An Oxford University study analyzing nearly 600,000 social science abstracts from 1960 to 2024 found that ninety percent of politically relevant research leans left while only five percent leans right.

Stefanos Banos
Stefanos Banos Staff Writer
JUNE 1, 2026 AT 6:09 AM

James Manzi, a doctoral candidate in sociology at the University of Oxford, analyzed nearly 600,000 English-language abstracts from social science publications spanning from 1960 to 2024, according to Nius. His findings, published in the academic journal “Theory and Society,” paint a stark picture of ideological homogeneity in academia.

Manzi employed a large language model artificial intelligence system, training it on texts from American politicians, media outlets, and think tanks. He developed an ideological scale ranging from 0 to 10 to differentiate between conservative and progressive positions. Conservative sources such as Ron DeSantis, the National Review, and the Heritage Foundation anchored the value of 3, while progressive sources including Elizabeth Warren, the New York Times, and the Center for American Progress were assigned a value of 7. The AI then evaluated the academic abstracts along this defined scale.

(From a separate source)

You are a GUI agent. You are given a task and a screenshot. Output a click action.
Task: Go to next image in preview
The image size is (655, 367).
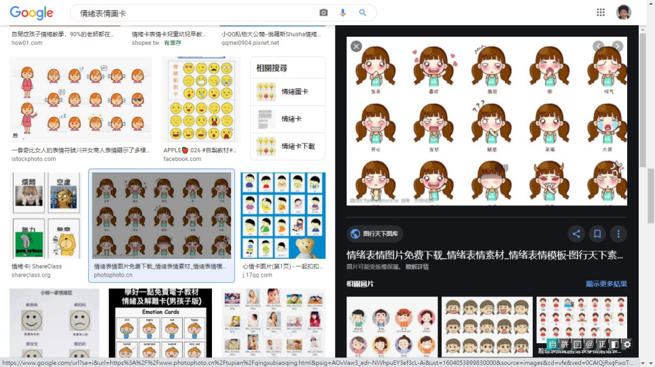click(617, 46)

Overwhelming Leftward Bias Across All Disciplines

The results were unambiguous. Approximately thirty percent of the abstracts were classified as politically relevant by the AI system. Of these, ninety percent fell within the left spectrum, with only five percent categorized as right-leaning. Every single one of the eleven disciplines examined showed a leftward tendency.

Economics demonstrated the weakest leftward pull with an average score of 5.7. Sociology registered significantly higher at 6.9, while Gender Studies topped the chart at 7.6. The analysis also revealed that this tendency has intensified over the decades, with only policy-adjacent fields such as criminology and political science showing brief countermovements during the 1970s and 1980s.

The most left-leaning disciplines also proved to be the most ideologically homogeneous, displaying the smallest variation in political viewpoints.

Survey Data Confirms the Pattern

While Manzi acknowledged limitations in his methodology, including the inability to trace precisely why the AI positioned certain works at specific points on the political scale and the absence of human reviewers to verify results, his findings align with previous research. The Higher Education Research Institute at the University of California, Los Angeles, has documented a clear majority of left and left-liberal academics in its Faculty Surveys over decades, with a ratio of approximately six to one compared to conservatives. In humanities and social sciences, the disparity is even greater.

Political Homogeneity Distorts Research Quality

The consequences of such political uniformity in academia are not merely theoretical. Psychologists Anthony N. Washburn and Linda J. Skitka demonstrated in an experiment that both conservatives and left-liberals were significantly more willing to undertake rigorous analysis when superficial results contradicted their preexisting assumptions. Their paper, published in 2018 under the title “Science Denial Across the Political Divide,” revealed motivated reasoning affects researchers across the political spectrum.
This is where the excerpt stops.